··· TEXT BLOCK ···
Cascade Exchange, Inc. v. Reed
Decision Date | 28 June 1977 |
Citation | 278 Or. 749,565 P.2d 1095 |
Parties | CASCADE EXCHANGE, INC., an Oregon Corporation, Respondent, v. Ray A. REED, Appellant. CASCADE EXCHANGE, INC., an Oregon Corporation, Respondent, v. Danny E. PARKER, Appellant. |
Court | Oregon Supreme Court |
Larry J. Anderson, of Anderson & Richmond, Eugene, argued the cause for appellants. With him on the briefs was Raymond A. Babb, Bend.
Vawter Parker, of Dezendorf, Spears, Lubersky & Campbell, Portland, argued the cause for respondent. With him on the brief was James H. Clarke, Portland.
Before DENECKE, * C. J., and HOLMAN, TONGUE, HOWELL, BRYSON, LENT and LINDE, JJ.
These are suits in equity to enforce "noncompetition" provisions of employment agreements between plaintiff and defendants, who had been employed by plaintiff as "dispatchers" or "brokers" in plaintiff's truck brokerage business in Redmond. Defendants appeal from a decree enjoining them from engaging in that business in Oregon for two years. We affirm.
··· DATA SHOWN ···
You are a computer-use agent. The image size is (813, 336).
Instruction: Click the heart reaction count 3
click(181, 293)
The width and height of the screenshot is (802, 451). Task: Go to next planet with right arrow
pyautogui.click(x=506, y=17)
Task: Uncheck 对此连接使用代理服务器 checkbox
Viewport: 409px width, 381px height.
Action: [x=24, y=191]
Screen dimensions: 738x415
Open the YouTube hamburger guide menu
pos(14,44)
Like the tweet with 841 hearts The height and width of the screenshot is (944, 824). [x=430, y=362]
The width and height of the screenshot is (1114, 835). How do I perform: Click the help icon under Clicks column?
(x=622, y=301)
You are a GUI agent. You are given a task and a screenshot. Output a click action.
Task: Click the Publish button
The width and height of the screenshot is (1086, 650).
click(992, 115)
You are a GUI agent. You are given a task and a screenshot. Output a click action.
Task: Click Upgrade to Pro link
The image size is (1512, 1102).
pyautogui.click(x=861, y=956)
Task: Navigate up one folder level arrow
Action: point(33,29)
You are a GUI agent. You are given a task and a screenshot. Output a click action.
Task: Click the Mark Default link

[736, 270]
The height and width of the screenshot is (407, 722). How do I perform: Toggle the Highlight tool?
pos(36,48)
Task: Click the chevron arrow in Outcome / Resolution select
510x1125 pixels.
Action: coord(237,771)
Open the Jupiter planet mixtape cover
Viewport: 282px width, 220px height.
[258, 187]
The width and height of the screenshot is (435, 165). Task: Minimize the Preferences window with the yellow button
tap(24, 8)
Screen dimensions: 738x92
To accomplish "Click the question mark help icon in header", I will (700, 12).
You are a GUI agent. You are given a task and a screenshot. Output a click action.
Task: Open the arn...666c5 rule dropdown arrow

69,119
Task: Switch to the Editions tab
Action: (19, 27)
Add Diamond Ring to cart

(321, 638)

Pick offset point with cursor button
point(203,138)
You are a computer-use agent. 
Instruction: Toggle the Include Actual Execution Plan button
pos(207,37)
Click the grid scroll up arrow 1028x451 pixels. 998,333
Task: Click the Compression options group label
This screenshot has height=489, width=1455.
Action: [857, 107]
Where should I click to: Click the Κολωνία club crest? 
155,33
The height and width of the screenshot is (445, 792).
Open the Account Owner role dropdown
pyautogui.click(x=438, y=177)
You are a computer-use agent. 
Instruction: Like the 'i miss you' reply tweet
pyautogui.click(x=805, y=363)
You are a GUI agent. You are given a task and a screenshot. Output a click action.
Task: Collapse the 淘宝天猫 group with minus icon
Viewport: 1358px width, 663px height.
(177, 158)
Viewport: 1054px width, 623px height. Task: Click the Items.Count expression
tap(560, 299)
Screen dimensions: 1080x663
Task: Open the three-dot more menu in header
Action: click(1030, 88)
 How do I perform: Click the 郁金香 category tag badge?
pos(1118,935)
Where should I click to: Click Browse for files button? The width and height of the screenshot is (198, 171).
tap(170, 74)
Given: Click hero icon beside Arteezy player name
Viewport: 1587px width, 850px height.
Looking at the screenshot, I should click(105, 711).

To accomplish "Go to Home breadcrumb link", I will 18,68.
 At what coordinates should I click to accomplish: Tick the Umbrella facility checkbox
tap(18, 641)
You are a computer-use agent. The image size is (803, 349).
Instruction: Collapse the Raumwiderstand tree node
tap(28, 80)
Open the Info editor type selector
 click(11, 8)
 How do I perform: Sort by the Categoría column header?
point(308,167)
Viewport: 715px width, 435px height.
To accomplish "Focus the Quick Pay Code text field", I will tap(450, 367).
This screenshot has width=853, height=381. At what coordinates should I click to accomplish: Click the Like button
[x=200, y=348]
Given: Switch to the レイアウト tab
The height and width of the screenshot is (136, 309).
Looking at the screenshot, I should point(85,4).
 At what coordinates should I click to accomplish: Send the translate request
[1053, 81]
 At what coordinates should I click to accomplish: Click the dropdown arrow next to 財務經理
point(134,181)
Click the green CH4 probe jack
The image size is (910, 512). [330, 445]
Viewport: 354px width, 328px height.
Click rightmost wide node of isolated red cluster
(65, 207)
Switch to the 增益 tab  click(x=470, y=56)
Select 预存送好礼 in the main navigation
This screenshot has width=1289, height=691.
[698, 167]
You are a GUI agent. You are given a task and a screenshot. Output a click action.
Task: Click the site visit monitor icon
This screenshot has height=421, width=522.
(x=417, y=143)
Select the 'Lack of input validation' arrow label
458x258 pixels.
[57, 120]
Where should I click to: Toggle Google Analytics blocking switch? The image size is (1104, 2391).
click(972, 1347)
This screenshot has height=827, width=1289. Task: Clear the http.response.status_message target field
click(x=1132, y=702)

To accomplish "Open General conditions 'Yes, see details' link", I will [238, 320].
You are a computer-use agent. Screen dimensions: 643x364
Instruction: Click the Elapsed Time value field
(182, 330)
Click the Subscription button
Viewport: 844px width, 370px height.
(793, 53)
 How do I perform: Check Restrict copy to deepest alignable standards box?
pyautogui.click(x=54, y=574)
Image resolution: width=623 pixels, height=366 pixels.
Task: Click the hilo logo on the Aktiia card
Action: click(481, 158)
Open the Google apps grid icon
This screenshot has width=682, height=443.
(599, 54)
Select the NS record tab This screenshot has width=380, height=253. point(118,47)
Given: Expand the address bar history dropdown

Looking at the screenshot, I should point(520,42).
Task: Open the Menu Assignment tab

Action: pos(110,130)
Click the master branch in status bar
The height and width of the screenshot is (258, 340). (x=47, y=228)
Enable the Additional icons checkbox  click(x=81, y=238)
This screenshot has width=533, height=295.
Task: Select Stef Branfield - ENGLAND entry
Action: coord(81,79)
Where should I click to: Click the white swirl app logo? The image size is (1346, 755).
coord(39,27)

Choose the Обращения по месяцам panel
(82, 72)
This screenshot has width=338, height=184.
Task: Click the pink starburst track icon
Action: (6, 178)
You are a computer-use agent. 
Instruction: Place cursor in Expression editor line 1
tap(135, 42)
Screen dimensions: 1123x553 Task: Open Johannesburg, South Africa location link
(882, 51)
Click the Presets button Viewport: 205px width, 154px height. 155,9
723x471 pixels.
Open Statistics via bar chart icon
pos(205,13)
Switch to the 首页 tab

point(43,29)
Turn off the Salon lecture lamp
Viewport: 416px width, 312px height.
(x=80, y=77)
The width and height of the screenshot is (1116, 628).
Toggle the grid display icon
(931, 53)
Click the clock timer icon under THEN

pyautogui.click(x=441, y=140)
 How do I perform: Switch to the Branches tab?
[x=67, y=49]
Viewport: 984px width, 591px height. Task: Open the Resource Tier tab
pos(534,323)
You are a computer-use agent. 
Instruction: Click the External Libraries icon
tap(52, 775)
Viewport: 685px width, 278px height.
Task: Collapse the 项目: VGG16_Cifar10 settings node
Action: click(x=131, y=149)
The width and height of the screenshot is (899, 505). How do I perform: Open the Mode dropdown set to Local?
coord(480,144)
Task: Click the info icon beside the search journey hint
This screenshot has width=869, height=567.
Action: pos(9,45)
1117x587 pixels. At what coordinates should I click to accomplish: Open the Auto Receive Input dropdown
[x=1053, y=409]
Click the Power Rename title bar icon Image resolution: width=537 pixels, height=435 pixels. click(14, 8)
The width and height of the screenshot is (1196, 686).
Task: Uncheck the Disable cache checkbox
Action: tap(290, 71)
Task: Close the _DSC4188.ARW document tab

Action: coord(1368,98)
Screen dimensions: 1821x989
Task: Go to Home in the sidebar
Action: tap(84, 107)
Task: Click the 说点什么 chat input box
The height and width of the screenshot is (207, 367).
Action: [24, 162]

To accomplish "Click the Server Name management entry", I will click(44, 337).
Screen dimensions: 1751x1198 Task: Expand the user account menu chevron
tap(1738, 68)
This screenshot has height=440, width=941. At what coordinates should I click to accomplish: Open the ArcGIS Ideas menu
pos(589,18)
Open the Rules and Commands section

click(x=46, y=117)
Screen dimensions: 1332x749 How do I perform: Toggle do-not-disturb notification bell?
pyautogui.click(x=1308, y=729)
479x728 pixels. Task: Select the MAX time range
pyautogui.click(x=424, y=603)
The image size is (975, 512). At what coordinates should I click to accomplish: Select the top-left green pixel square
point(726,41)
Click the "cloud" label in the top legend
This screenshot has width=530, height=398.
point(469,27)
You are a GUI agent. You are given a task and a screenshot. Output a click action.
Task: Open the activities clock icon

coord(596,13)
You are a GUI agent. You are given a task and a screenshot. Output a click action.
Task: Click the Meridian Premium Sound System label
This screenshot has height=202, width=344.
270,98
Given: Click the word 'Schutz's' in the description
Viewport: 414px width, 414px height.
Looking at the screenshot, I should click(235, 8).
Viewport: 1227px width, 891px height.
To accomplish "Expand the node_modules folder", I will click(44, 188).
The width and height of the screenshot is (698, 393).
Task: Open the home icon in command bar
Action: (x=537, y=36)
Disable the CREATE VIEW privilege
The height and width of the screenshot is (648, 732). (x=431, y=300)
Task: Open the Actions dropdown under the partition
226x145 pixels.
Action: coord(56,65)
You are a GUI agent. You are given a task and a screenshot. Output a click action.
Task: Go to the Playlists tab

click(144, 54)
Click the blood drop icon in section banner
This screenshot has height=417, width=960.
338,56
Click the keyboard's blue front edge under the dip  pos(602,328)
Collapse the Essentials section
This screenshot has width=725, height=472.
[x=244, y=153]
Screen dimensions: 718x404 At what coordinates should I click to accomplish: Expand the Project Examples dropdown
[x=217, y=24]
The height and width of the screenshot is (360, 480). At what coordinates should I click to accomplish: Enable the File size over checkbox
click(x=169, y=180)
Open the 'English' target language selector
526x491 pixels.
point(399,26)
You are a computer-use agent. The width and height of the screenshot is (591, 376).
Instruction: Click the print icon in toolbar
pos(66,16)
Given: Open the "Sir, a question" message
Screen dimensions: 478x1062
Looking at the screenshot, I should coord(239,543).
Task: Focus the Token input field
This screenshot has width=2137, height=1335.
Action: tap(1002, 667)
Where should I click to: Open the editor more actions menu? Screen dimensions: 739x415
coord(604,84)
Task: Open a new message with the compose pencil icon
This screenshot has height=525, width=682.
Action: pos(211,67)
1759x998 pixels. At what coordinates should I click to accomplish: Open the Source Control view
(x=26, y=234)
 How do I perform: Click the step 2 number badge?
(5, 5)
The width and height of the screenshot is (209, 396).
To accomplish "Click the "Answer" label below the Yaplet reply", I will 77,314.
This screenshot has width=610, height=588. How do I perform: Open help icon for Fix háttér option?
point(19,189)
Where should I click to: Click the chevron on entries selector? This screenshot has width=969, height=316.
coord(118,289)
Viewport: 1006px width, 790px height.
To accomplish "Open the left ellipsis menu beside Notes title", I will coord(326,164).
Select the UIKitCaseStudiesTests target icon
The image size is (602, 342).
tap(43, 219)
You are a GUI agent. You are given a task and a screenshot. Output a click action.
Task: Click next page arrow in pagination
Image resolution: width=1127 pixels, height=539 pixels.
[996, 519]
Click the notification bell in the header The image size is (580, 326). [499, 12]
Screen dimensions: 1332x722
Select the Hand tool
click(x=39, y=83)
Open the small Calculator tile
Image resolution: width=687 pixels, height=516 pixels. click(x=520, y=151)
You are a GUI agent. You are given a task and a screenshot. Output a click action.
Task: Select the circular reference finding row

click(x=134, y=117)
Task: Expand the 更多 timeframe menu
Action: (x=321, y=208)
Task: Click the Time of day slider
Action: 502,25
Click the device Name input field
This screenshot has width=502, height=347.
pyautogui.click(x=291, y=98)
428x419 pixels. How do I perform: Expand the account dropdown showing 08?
···
## WORK TO DO
a - Reproduce the passage of the court decision that begins at the words "Cascade Exchange, Inc. v." and stops after "A. Babb, Bend.".
b - For each statement, say yes or no according to the court decision, and quote the exact words that settle it: (i) the decree barred the defendants from the business in Oregon for two years; (ii) Larry J. Anderson argued the cause for the respondent; (iii) the court reversed the decree.
These records were taken from a separate source.

## RESPONSES TO THE TASKS
a -
Cascade Exchange, Inc. v. Reed
Decision Date | 28 June 1977 |
Citation | 278 Or. 749,565 P.2d 1095 |
Parties | CASCADE EXCHANGE, INC., an Oregon Corporation, Respondent, v. Ray A. REED, Appellant. CASCADE EXCHANGE, INC., an Oregon Corporation, Respondent, v. Danny E. PARKER, Appellant. |
Court | Oregon Supreme Court |
Larry J. Anderson, of Anderson & Richmond, Eugene, argued the cause for appellants. With him on the briefs was Raymond A. Babb, Bend.

b -
(i) Yes: "Defendants appeal from a decree enjoining them from engaging in that business in Oregon for two years."
(ii) No: "Larry J. Anderson, of Anderson & Richmond, Eugene, argued the cause for appellants."
(iii) No: "We affirm."